Adaptive Estimation and Learning under Temporal Distribution Shift
Dheeraj Baby, Yifei Tang, Hieu Duy Nguyen, Yu-Xiang Wang, Rohit Pyati
TL;DR
The paper tackles estimation and learning under temporal distribution shift by treating the problem as non-stationary signal estimation. It shows that wavelet soft-thresholding, particularly with Haar bases, yields sharp, pointwise error guarantees for the final ground-truth value without requiring prior drift information, and extends to sparsity-based bounds with higher-order wavelets. It further connects these estimation insights to learning under drift, deriving oracle-efficient ERM objectives and excess-risk bounds, and reveals a general minimax-optimality link to total-variation denoising. Empirical results on synthetic and real data corroborate the theoretical gains, and the work provides practical guidance on wavelet choice while highlighting connections to TV-denoising theory and potential extensions to change-point detection.
Abstract
In this paper, we study the problem of estimation and learning under temporal distribution shift. Consider an observation sequence of length $n$, which is a noisy realization of a time-varying groundtruth sequence.
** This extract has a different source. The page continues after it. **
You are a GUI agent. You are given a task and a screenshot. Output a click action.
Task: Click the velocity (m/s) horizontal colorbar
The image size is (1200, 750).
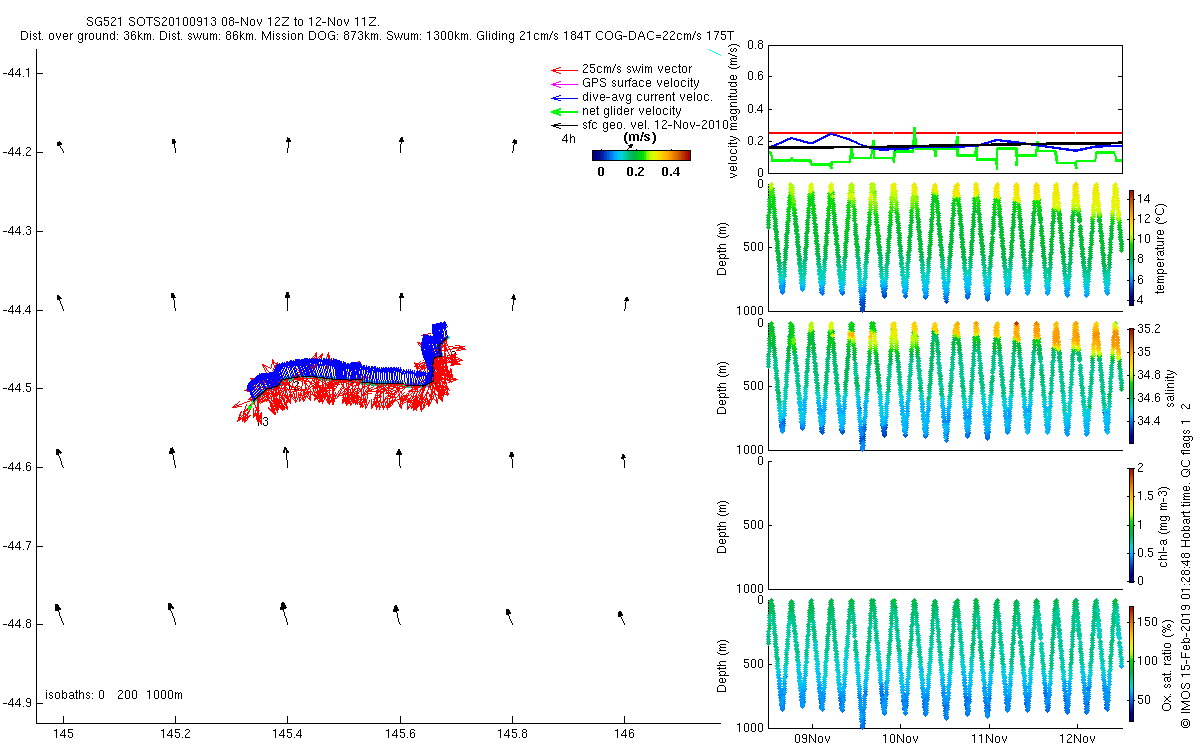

Our focus is to develop methods to estimate the groundtruth at the final time-step while providing sharp point-wise estimation error rates. We show that, without prior knowledge on the level of temporal shift, a wavelet soft-thresholding estimator provides an optimal estimation error bound for the groundtruth. Our proposed estimation method generalizes existing researches Mazzetto and Upfal (2023) by establishing a connection between the sequence's non-stationarity level and the sparsity in the wavelet-transformed domain. Our theoretical findings are validated by numerical experiments. Additionally, we applied the estimator to derive sparsity-aware excess risk bounds for binary classification under distribution shift and to develop computationally efficient training objectives. As a final contribution, we draw parallels between our results and the classical signal processing problem of total-variation denoising (Mammen and van de Geer,1997; Tibshirani, 2014), uncovering novel optimal algorithms for such task.